Иногда ночью мне снится лодка | страница 33
Он видел, как все это от него ускользает, он долго не мог понять, на что это похоже – слова были элементарны, как шум листвы, но, увы, как и он, невоспроизводимы…
Это все случилось из-за его собственной склонности так упорно сопротивлялась всему ранящему, даже незначительной досаде, которую он испытывал, и всякому переживаемому им огорчению, сетованию на собственную непоследовательность, на детскую слабость.

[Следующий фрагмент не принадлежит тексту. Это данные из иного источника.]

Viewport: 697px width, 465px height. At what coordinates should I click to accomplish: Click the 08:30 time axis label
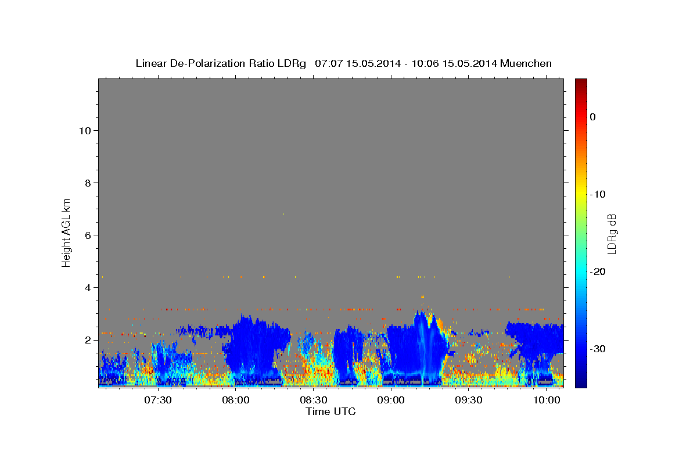tap(313, 400)
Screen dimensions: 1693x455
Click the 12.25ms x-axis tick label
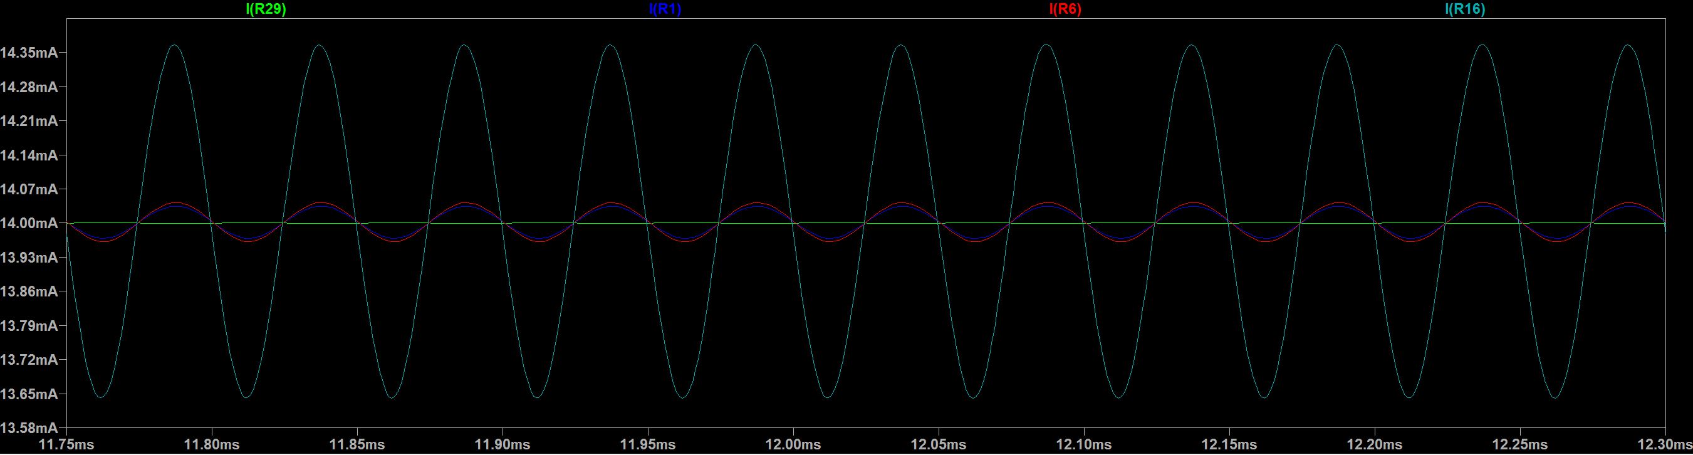coord(1519,444)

Наверное, так же поступает мать, отвлекающая младенца, забирающая у него острую вещицу, когда она подкладывает взамен нее старого испытанного медвежонка с серыми плешинками на боку, чтобы ребенок нашел у медвежонка знакомые черты, лопнувшие швы, и сунул палец в эти привычные раны, а ту вещицу – она незаметно отодвинет подальше; но эта хитрость не всегда удается матери, и когда малыш вновь и вновь нетерпеливо тянется к тому, что его волнует, она сдается и дает ему потрогать это, но только той стороной, которая менее всего опасна и вряд ли способна причинить боль…

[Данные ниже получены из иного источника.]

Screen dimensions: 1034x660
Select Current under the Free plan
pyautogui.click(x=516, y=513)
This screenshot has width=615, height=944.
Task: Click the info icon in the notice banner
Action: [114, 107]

А слова – ну кто же верит словам? Одинаковые у всех людей, они все равно будут разными, другое дело взор и та влага, что скапливается у нижнего века – именно она и отвечает за искренность.

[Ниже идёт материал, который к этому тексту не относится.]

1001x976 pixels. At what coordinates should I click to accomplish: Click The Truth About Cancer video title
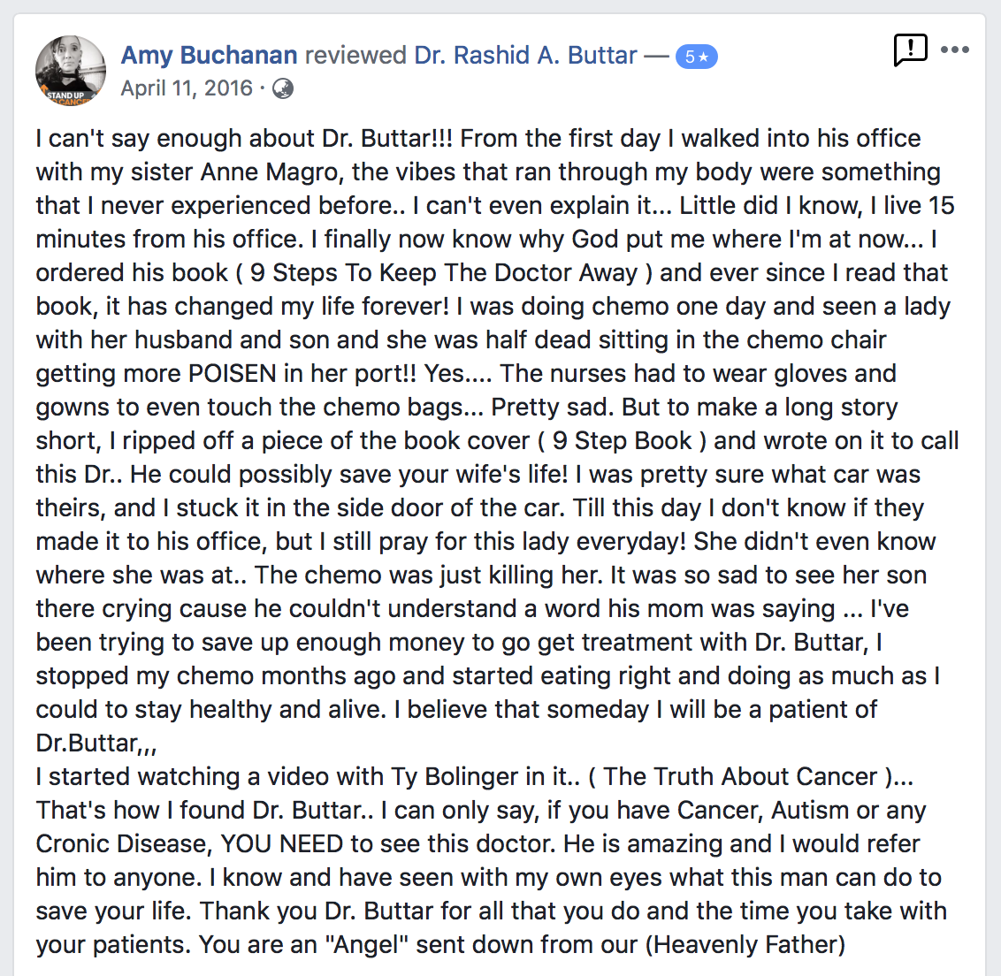tap(740, 777)
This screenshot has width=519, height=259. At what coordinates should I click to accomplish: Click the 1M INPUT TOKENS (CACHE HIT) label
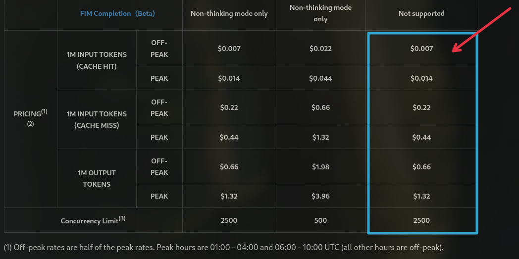(97, 60)
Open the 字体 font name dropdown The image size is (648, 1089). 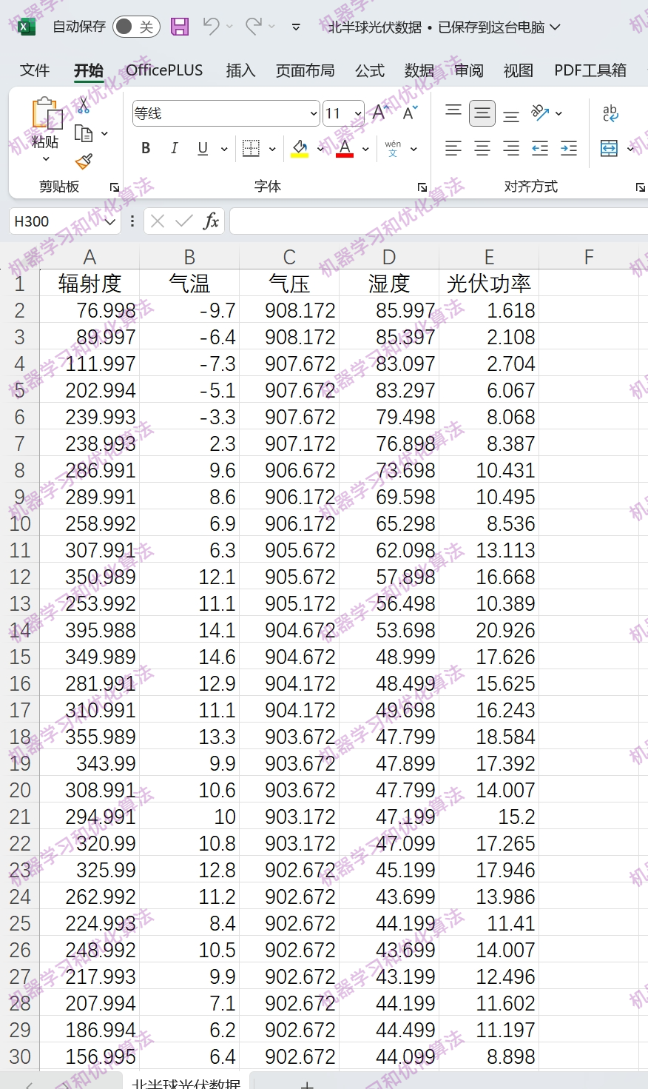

Кажется все началось с того, как он, там на пирсе, повинуясь внезапному порыву, вдруг обнял Петра, прижался к его груди и будто услышал в ней стук – там явственно трудились два молоточка, что ударяли в одно и то же место: сначала один, тот, что поболее, а затем и второй, поменьше – тук! тук! – тук! тук!
И было нечто невероятное в этом звуке, в самих тех ударах; а возможно, вовсе и не в ударах, а в паузах между ними – какая-то явная отзывчивость, пронзившая его тело как бесцветная рыболовная леска.
Что-то было в этом жалобное, а возможно, и жалкое, как в трепетаньях новорожденного, которые всегда хочется пресечь, остановить, потому что они невыносимы своей непредсказуемостью, потому что кажется, что они у него последние и нет никакой надежды на повторение, и тогда невольно тянет прижаться лицом сильнее в надежде, что так из этого тела никогда не уйдет жизнь.
О чем это он? О младенце? О Петре? А может быть, о себе самом?
Он подумал, что выражался неясно, но потом ему показалось, что невольно он и сам того желает, чтобы этой неясностью и неточностью связать всех: и младенца, и Петра, и его бьющееся сердце, и себя – невысокого, кряжистого, но в то же время какого-то очень непрочного, ломкого – прижавшегося тогда к груди Петра щекой.